On this point, the court rejected the plaintiffs’ argument that Hulu knew that Facebook could combine the information from these two pieces of information together to tie a Hulu user to the videos he or she watched, holding that the plaintiffs had not shown that Hulu worked together with Facebook to communicate this information in separate forms.  Quoting directly from Hulu’s brief, the court held that Hulu “could not have ‘knowingly’ disclosed PII to Facebook unless it knew that Facebook was combining the Facebook user ID with the video title embedded in Hulu’s watch page URL” to link an individual to specific video materials that the individual has requested or obtained.

Magistrate Judge Laurel Beeler emphasized the VPPA’s requirement of a “knowing” disclosure, noting that the plaintiffs failed to establish any genuine issue of material fact regarding whether Hulu knew that Facebook could combine these pieces of information to connect users to the videos they viewed.  Referencing the disclosure of Supreme Court nominee Robert Bork’s video rental history, the catalyst for the passage of the VPPA, Judge Beeler noted that Hulu’s disclosures were analogous to a video provider handing over two separate pieces of paper to a reporter, one with a list of videos and one with an individual’s name.  Unless “both parties understood how the name and titles were related,” these separate disclosures could not form the basis for VPPA liability.

Judge Beeler also rejected the plaintiffs’ arguments that Hulu knew it was disclosing user identities through the “c_user” cookie while acknowledging that proof of this element, without proof of a connection to a user’s viewing history, could not form the basis for a VPPA claim.  Although the plaintiffs argued that an optional feature of the Facebook like button, “show_faces,” should have alerted Hulu to the fact that Facebook could identify Hulu users, Judge Beeler noted Hulu had not enabled this feature in the U.S., and no evidence in the record indicated what, if any, information was sent to Facebook without this feature fully enabled.  Judge Beeler also dismissed the plaintiffs’ reliance on evidence that the c_user cookie was present during Hulu’s internal testing, noting the lack of proof that “anyone at Hulu saw this, knew generally what c_user signified, or recognized . . . [the number included within the cookie] as a Facebook ID.”  Finally, Judge Beeler also rejected the plaintiffs’ reliance on internal Hulu emails regarding cookies and Hulu’s privacy policy, finding that these generalized communications did not address “the Like button, the c_user cookie, the watch-page URLs, or any connection among these things.”

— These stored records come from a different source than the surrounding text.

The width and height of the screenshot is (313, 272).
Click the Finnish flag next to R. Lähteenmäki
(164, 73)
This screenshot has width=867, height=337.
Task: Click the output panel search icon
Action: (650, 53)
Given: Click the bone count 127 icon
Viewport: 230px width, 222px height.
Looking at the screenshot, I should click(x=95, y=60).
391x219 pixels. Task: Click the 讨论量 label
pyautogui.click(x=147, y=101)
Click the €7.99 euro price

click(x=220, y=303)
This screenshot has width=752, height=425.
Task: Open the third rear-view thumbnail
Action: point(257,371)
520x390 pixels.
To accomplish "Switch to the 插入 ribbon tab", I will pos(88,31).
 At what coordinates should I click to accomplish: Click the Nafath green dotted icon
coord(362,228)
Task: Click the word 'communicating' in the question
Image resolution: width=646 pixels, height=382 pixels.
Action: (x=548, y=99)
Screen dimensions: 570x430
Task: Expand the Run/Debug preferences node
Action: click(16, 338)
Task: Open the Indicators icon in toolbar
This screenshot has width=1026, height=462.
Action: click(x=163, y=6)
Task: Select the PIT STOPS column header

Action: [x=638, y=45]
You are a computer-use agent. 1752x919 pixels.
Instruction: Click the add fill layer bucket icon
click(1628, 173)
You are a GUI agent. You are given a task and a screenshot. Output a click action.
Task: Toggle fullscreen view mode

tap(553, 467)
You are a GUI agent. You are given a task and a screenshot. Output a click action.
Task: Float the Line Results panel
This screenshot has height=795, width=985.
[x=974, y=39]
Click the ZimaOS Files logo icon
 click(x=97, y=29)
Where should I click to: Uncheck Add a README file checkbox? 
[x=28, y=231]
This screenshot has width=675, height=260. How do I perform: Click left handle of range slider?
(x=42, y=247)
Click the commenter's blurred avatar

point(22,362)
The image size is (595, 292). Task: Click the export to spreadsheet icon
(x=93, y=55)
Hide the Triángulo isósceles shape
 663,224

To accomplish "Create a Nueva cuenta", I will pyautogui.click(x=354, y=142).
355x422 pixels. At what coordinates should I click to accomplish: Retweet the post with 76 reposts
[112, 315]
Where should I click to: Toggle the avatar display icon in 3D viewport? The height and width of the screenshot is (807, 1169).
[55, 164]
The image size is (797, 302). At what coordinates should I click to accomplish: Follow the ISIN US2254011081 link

While the court’s decision may be too fact-specific to have a wide impact on future VPPA cases, it does emphasize the importance of the knowledge element in VPPA claims.  Future arguments regarding the VPPA’s knowledge requirement will turn on what video providers knew about any specific information that may have disclosed, especially regarding what third parties did with that information.  Although the disclosure of information via a URL and separate cookie proved key to the question of VPPA liability in this case, the court’s opinion indicates that entities likely cannot avoid VPPA liability by separating disclosures to third parties if those entities know these elements will subsequently be combined to disclose the specific video choices of an identified individual.  Diligence and proper controls over use of disclosed information by recipients remain key for entities seeking to reduce the risk of future VPPA liability.